She shook her head again. "I don't!"

At this he laughed, but not very heartily, and walked slowly to the house, leaving her bending over a rose-bush, and a shade more pensive than the most pensive garden lady in any Victorian engraving.

. . . Next day, it happened that this same "Vendonah" or "Rides-Down-Everything" became the subject of a chance conversation between Eugene and his old friend Kinney, father of the fire-topped Fred. The two gentlemen found themselves smoking in neighbouring leather chairs beside a broad window at the club, after lunch.

Mr. Kinney had remarked that he expected to get his family established at the seashore by the Fourth of July, and, following a train of thought, he paused and chuckled. "Fourth of July reminds me," he said. "Have you heard what that Georgie Minafer is doing?"

"No, I haven't," said Eugene, and his friend failed to notice the crispness of the utterance.

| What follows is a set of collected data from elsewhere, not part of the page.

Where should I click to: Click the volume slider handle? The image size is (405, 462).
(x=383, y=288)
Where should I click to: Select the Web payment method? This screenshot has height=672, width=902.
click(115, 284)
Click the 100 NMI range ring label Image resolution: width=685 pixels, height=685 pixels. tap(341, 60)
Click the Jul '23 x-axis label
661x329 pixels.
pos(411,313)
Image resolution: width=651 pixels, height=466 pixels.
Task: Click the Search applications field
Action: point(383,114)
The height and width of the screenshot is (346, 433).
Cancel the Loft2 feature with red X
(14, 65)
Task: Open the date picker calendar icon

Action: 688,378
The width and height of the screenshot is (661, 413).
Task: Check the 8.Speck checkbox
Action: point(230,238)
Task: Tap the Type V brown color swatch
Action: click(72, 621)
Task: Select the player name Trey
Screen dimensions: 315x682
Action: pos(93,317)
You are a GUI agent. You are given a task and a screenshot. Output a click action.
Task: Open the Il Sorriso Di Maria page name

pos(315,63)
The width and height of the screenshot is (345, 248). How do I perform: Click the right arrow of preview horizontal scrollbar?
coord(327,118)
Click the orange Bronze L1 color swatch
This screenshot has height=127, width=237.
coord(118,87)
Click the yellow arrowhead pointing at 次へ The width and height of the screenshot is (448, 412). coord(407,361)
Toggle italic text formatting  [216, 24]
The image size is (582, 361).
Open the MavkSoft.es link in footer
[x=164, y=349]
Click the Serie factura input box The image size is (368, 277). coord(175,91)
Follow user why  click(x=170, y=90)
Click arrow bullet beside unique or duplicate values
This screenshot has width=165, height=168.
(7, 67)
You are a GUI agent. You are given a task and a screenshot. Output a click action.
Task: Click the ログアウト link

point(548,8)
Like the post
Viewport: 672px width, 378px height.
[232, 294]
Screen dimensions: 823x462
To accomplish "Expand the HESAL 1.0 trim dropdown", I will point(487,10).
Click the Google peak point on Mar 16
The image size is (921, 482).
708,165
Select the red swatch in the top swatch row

"Well, sir," Kinney chuckled again, "it beats the devil! My boy Fred told me about it yesterday. He's a friend of this young Henry Akers, son of F. P. Akers of the Akers Chemical Company. It seems this young Akers asked Fred if he knew a fellow named Minafer, because he knew Fred had always lived here, and young Akers had heard some way that Minafer used to be an old family name here, and was sort of curious about it. Well, sir, you remember this young Georgie sort of disappeared, after his grandfather's death, and nobody seemed to know much what had become of him--though I did hear, once or twice, that he was still around somewhere. Well, sir, he's working for the Akers Chemical Company, out at their plant on the Thomasville Road."

He paused, seeming to reserve something to be delivered only upon inquiry, and Eugene offered him the expected question, but only after a cold glance through the nose-glasses he had lately found it necessary to adopt. "What does he do?"

Kinney laughed and slapped the arm of his chair. "He's a nitro-glycerin expert!"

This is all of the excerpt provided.